Since its November 2022 release, OpenAI's ChatGPT has fueled the rise of the world's most valuable company, Nvidia, and forced entire industries to contend with its implications. Generative AI models are quickly becoming adept at handling many routine tasks, and some experts say they are already on par with human software engineers, for instance.
That has sparked concerns that while automation will make companies more productive and enrich shareholders, swaths of the job market could be impacted in the coming years.
Technology executives have recently become more candid about the impact of AI on employees. Companies including Alphabet and Microsoft have said AI is producing roughly 30% of the code on some projects, and Salesforce CEO Marc Benioff said in June that AI handles as much as 50% of the work at his company.
Young tech workers, whose jobs are the easiest to automate, are the first concrete signs of displacement, according to Briggs.
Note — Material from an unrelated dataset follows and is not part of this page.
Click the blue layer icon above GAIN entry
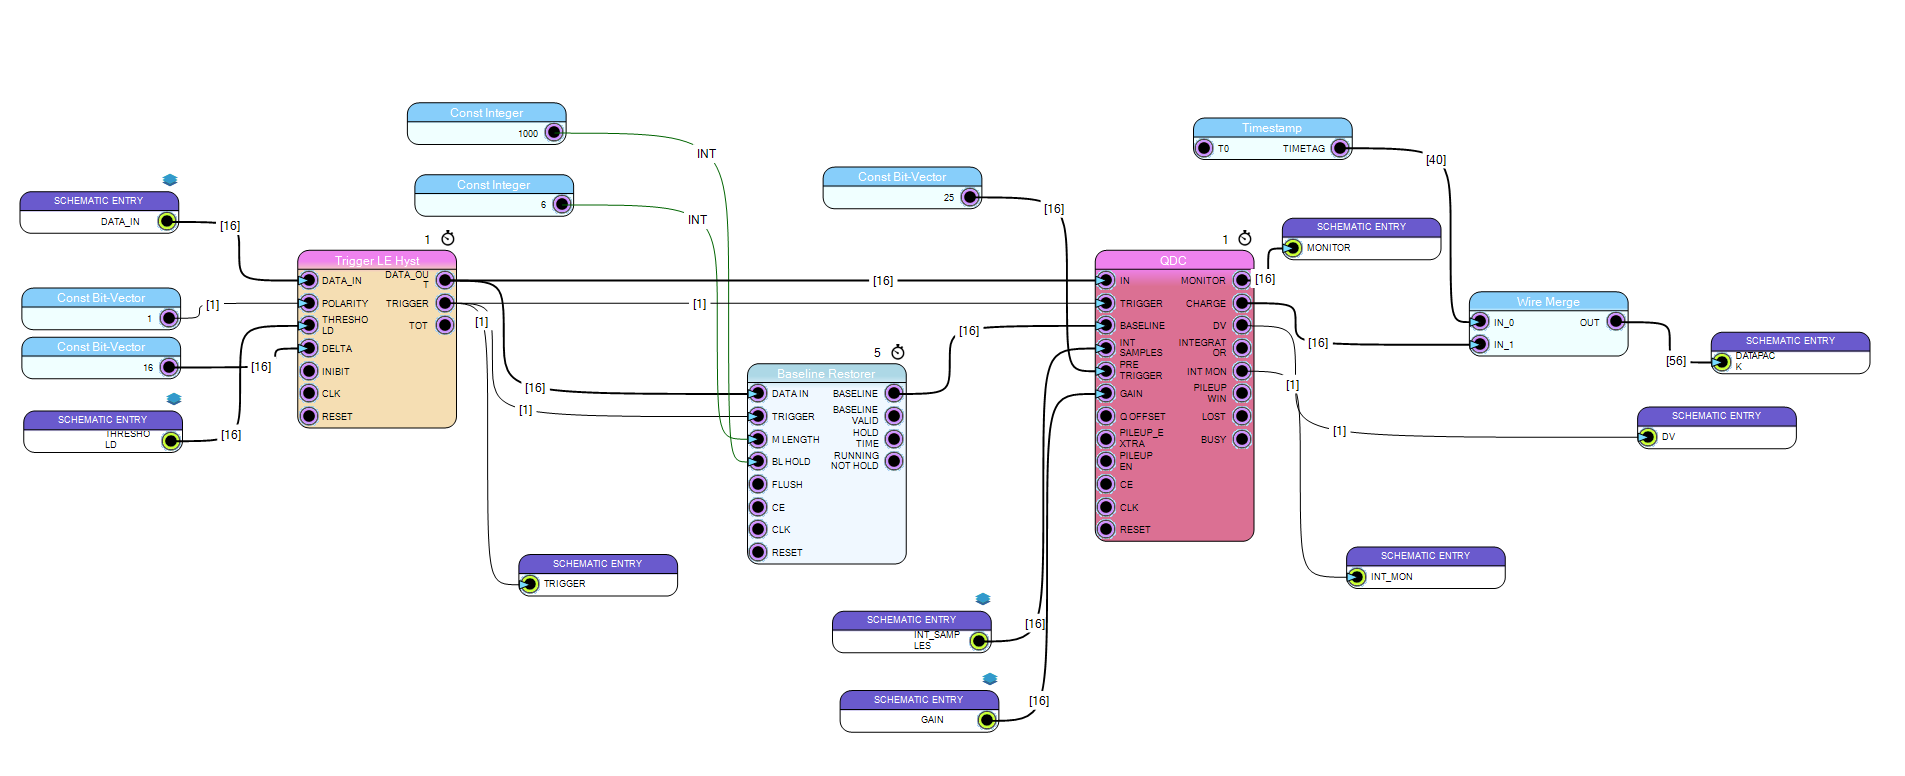The height and width of the screenshot is (776, 1905). pos(990,679)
Unemployment rates among tech workers between 20 and 30 years old jumped by 3 percentage points since the start of this year, he said.
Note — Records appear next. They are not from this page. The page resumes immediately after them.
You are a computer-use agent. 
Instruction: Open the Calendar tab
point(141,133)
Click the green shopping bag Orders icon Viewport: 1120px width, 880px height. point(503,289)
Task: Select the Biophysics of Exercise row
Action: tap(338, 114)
Briggs recently co-authored a report titled "Quantifying the Risks of AI-Related Job Displacement" that cites labor market data from IPUMS and Goldman Sachs Global Investment Research.
"This is a much larger increase than we've seen in the tech sector more broadly [and] a larger increase than we've seen for other young workers," he said.
The approach from technology CEOs has been to hold off on hiring of junior employees as they begin to deploy AI, said George Lee, the former technology banker who co-heads the Goldman Sachs Global Institute.
"How do I begin to streamline my enterprise so I can be more flexible and more adaptive... yet without harming our competitive edge?" Lee said in the podcast episode. "Young employees for this period of time are a little bit the casualty of that."
Over time, roughly 6% to 7% of all workers could lose their jobs because of automation from AI in a baseline scenario, according to Briggs.
The transition could be more painful, both to workers and the broader U.S. economy, if adoption among companies happens faster than the roughly decade-long period he assumes, Briggs said.
That could either be because of advances in the technology or an economic slowdown that encourages companies to cut costs, he said.
If AI researchers achieve AGI, or artificial general intelligence that equals a person's ability to learn and adapt across domains, instead of being narrowly deployed, the impact on workers would probably be deeper.
"Our analysis doesn't factor in the potential for the emergence of AGI," Briggs said. "It's hard to even start thinking about the impact on the labor market, but I would guess there probably and undoubtedly is more room for labor substitution and a more disruptive impact in that world."